TAICHUNG (Reuters) -- Taiwan President Tsai Ing-wen vowed on Friday to defend the island with a "solid" air force as she launched a U.S.-backed maintenance centre for the island's fleet of upgraded F-16 fighters amid rising tensions between Taipei and Beijing.
Frequent Chinese and U.S. military exercises in the region are raising fears of conflict touched off by a crisis over Taiwan, which Beijing claims as its own territory.
"It takes solid defence capability, not bowing and cringing, to defend the sovereignty of the Republic of China and maintain regional peace and stability," Tsai told a ceremony unveiling the island's first maintenance hub in the central city of Taichung for its most advanced F-16s.
The Republic of China is Taiwan's formal name.
Tsai said the hub marks a milestone in her years-long drive to build up Taiwan's defence industry.
"The time needed for jet maintenance will be greatly shortened and availability will be boosted significantly, ensuring the Air Force's combat power at the front line," she said.

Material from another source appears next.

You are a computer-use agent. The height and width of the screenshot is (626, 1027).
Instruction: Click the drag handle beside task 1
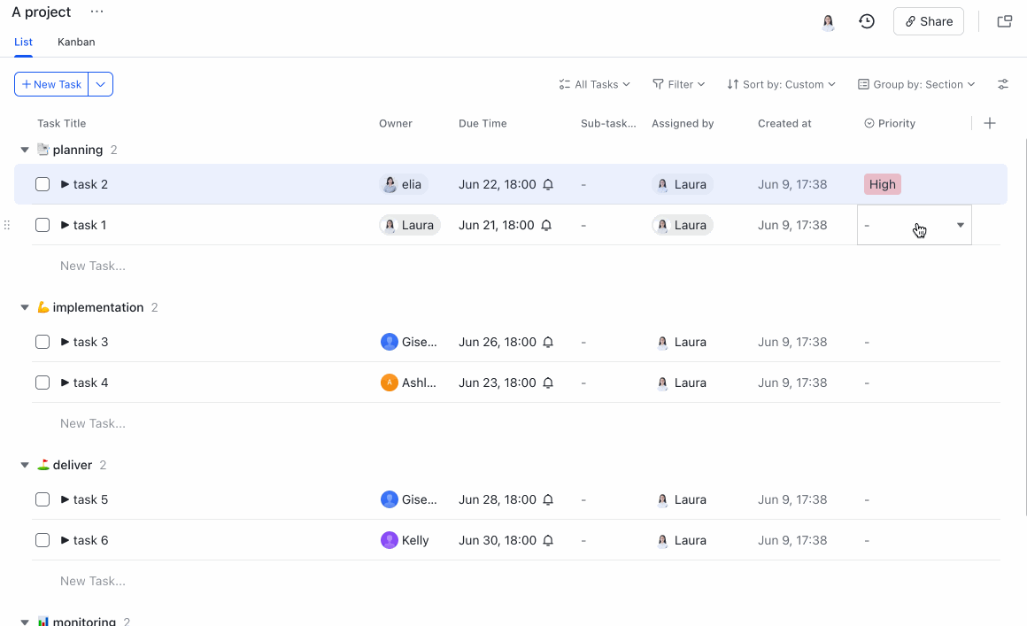tap(7, 225)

Tsai has complained of increased Chinese military drills and on Thursday warned of the risk of accidental conflict.
The hub, led by U.S. weapons maker Lockheed Martin Corp and Taiwan's Aerospace Industrial Development Corp (AIDC), is latest example of military cooperation between Washington and Taipei.
The United States last year approved an $8 billion sale of F-16 fighter jets to Taiwan, a deal that would take the island's F-16 fleet to more than 200 jets, the largest in Asia.
AIDC's president, Ma Wan-june, said that the hub would service jets for Taiwan's air force and that the company plans to expand it as a maintenance hub for F-16s in the region. He declined to elaborate.
The United States has no official diplomatic ties with Taiwan but is the island's main international backer and arms supplier.
China said last month it would sanction Lockheed Martin for involvement in arms sales to Taiwan.